A Distributed GUI-based Computer Control System for Atomic Physics Experiments
Aviv Keshet, Wolfgang Ketterle

TL;DR
This paper presents a distributed, GUI-based control system for atomic physics experiments that enables precise, synchronized timing of complex sequences across multiple hardware servers with high time resolution.
Contribution
It introduces The Cicero Word Generator, a novel distributed control system with a client-server architecture and FPGA-based timing for atomic physics experiments.
Findings
Achieves 100ns time resolution for output sequences.
Supports synchronization of multiple output hardware servers.
Uses FPGA-generated clock for precise timing and reduced buffer sizes.
Abstract
Atomic physics experiments often require a complex sequence of precisely timed computer controlled events. A distributed GUI-based control system designed with such experiments in mind, The Cicero Word Generator, is described. The system makes use of a client-server separation between a user interface for sequence design and a set of output hardware servers.

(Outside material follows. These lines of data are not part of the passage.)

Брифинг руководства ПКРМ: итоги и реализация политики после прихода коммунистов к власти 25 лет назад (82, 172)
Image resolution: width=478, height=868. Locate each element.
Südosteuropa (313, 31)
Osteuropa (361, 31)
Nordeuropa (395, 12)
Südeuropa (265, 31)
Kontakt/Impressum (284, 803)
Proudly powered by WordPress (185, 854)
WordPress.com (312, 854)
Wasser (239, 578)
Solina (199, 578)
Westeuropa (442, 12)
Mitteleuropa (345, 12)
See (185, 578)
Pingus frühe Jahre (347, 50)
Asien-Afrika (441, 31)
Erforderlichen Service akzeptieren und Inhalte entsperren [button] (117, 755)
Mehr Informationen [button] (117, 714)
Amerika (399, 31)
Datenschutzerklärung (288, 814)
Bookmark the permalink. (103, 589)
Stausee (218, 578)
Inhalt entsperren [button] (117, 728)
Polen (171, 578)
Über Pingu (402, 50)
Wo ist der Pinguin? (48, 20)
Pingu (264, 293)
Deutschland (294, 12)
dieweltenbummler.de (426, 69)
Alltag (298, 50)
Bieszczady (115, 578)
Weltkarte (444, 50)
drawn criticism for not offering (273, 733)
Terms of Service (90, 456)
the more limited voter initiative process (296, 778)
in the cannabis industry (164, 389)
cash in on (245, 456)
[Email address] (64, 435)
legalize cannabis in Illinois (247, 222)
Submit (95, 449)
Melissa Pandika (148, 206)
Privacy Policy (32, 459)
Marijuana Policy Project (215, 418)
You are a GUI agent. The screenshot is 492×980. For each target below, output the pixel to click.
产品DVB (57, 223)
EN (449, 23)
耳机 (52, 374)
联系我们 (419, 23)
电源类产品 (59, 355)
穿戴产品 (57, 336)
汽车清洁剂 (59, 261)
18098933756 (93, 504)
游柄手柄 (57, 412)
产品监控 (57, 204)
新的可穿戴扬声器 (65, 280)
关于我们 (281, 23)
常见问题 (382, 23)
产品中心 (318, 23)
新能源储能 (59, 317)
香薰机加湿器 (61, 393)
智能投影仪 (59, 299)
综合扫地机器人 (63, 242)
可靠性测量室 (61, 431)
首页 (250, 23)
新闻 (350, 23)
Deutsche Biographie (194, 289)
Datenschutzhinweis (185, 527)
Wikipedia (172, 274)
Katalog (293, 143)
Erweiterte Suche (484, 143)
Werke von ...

Output hardware servers are designed to use standard National Instruments output cards, but the client-server nature allows this to be extended to other output hardware. Output sequences running on multiple servers and output cards can be synchronized using a shared clock. By using an FPGA-generated variable frequency clock, redundant buffers can be dramatically shortened, and a time resolution of 100ns achieved over effectively arbitrary sequence lengths.